コルチェスター日記 イギリスの人、くらし、福祉

姉歯暁
A5版/並製/カバー付/196頁/定価 本体2,667円+税
ISBN4-8221-0178-9 C0057


県立女子短大の講師が見た
イギリス人の暮らしと考え方

1997年、著者は文部省の在学研究員として1年間のイギリスのエセックス大学に留学した。その大学のある小さな町コルチェスター市、そして大学、そこで見聞したことを女性の感性でとらえた。

たとえば福祉。コルチェスター市では、高齢者や障害者のための24時間ヘルプサービスを行っている。その運用は?。

たとえばダイアナ事故死。人々の見方は、奔放な恋に生きる女から、恵まれない人にやさしい最高のプリンセスに一変した。イギリス人の心情は?。

その他、学生生活、高齢者たちの集まり、食事のことなど、そこに生きる人々の生き生きとした姿を語り、ひるがえって日本人のあり方を考える。
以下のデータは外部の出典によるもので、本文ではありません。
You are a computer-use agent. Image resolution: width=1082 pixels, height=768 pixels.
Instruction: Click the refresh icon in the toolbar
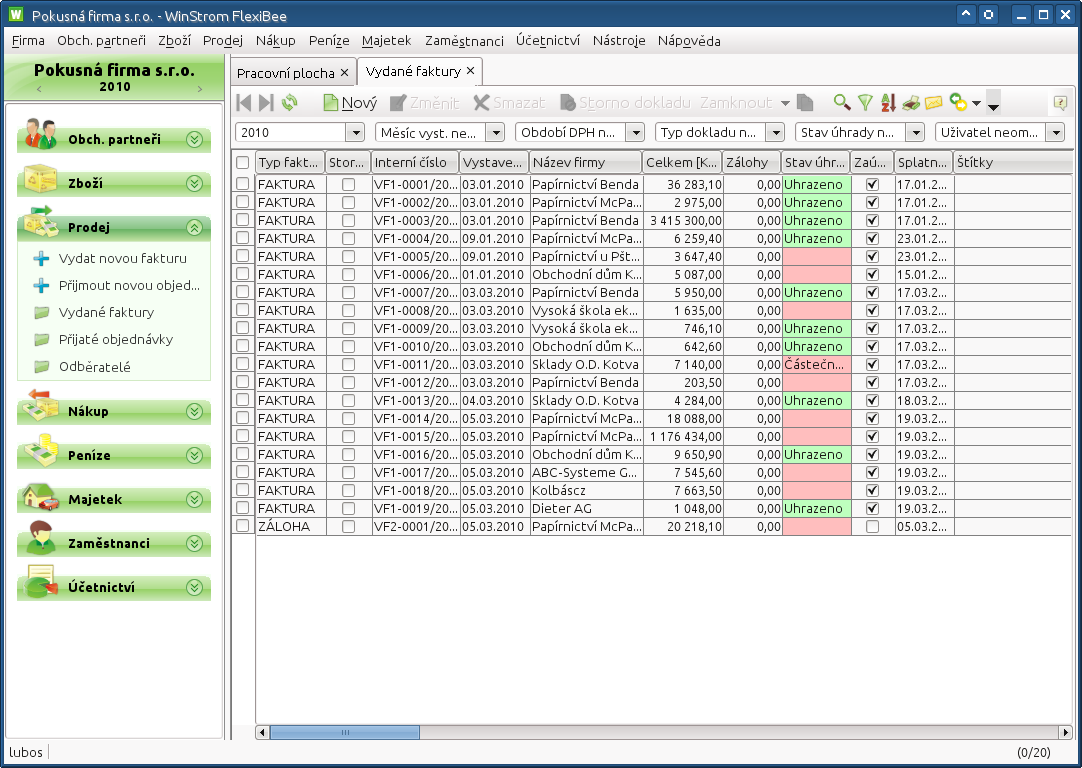(x=290, y=102)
「この本のなかで取り上げた事柄はイギリス社会のほんの断片に過ぎないが、外から来て滞在したからこそ持つ疑問に感じる事柄がある。ひとさまの国に来れば、当然自分の母国との比較などもしてしまう。

 書いてみて思い返せば、他の国を見るということは、結局、自分の国を検証する、あるいは自分をふりかえるということでもあった。」(「おわりに」より)


【著者略歴】

1960年東京都世田谷区に生まれ、文部省学術研究員、駒沢大学非常勤講師、長野大学非常勤講師を務め、94年に県立新潟女子短期大学に赴任、助教授。97年に文部省在外研究員としてイギリス、エセックス大学に留学。イギリスの社会政策を研究した。専門は経済理論、生活経済学、福祉政策。著書は「消費生活経済学」「婦人白書」「住宅白書」「経済辞典」「現代の労働と生活と統計」ほか。